(ACTIVITY): Would you output each record exactly as it stands?

Collection entries
BEGIN

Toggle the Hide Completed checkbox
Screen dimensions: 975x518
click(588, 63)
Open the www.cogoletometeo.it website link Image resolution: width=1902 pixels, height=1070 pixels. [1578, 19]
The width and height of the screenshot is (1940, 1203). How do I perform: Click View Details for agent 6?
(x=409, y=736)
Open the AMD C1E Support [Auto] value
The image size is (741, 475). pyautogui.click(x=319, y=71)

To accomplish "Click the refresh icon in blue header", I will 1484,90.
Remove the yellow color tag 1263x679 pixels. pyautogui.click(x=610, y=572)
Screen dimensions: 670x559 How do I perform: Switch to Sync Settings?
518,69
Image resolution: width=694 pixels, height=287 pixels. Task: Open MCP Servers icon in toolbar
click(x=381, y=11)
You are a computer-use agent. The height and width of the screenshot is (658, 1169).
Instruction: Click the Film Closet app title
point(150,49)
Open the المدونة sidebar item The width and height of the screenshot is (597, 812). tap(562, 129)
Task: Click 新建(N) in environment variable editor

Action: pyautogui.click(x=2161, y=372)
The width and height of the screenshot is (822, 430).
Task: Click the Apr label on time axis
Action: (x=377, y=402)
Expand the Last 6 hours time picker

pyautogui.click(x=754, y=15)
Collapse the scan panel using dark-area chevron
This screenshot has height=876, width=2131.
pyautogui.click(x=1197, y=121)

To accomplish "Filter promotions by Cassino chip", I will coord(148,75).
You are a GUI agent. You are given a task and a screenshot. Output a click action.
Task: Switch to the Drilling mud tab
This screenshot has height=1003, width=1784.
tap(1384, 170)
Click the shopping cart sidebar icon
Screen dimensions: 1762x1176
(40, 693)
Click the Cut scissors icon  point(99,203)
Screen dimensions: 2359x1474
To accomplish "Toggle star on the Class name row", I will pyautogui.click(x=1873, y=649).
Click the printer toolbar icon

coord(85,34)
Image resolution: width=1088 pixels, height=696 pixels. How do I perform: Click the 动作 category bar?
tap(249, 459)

END

(RESPONSE AREA):
Toggle the Hide Completed checkbox
Screen dimensions: 975x518
click(588, 63)
Open the www.cogoletometeo.it website link Image resolution: width=1902 pixels, height=1070 pixels. [1578, 19]
The width and height of the screenshot is (1940, 1203). How do I perform: Click View Details for agent 6?
(x=409, y=736)
Open the AMD C1E Support [Auto] value
The image size is (741, 475). pyautogui.click(x=319, y=71)

To accomplish "Click the refresh icon in blue header", I will 1484,90.
Remove the yellow color tag 1263x679 pixels. pyautogui.click(x=610, y=572)
Screen dimensions: 670x559 How do I perform: Switch to Sync Settings?
518,69
Image resolution: width=694 pixels, height=287 pixels. Task: Open MCP Servers icon in toolbar
click(x=381, y=11)
You are a computer-use agent. The height and width of the screenshot is (658, 1169).
Instruction: Click the Film Closet app title
point(150,49)
Open the المدونة sidebar item The width and height of the screenshot is (597, 812). tap(562, 129)
Task: Click 新建(N) in environment variable editor

Action: pyautogui.click(x=2161, y=372)
The width and height of the screenshot is (822, 430).
Task: Click the Apr label on time axis
Action: (x=377, y=402)
Expand the Last 6 hours time picker

pyautogui.click(x=754, y=15)
Collapse the scan panel using dark-area chevron
This screenshot has height=876, width=2131.
pyautogui.click(x=1197, y=121)

To accomplish "Filter promotions by Cassino chip", I will coord(148,75).
You are a GUI agent. You are given a task and a screenshot. Output a click action.
Task: Switch to the Drilling mud tab
This screenshot has height=1003, width=1784.
tap(1384, 170)
Click the shopping cart sidebar icon
Screen dimensions: 1762x1176
(40, 693)
Click the Cut scissors icon  point(99,203)
Screen dimensions: 2359x1474
To accomplish "Toggle star on the Class name row", I will pyautogui.click(x=1873, y=649).
Click the printer toolbar icon

coord(85,34)
Image resolution: width=1088 pixels, height=696 pixels. How do I perform: Click the 动作 category bar?
tap(249, 459)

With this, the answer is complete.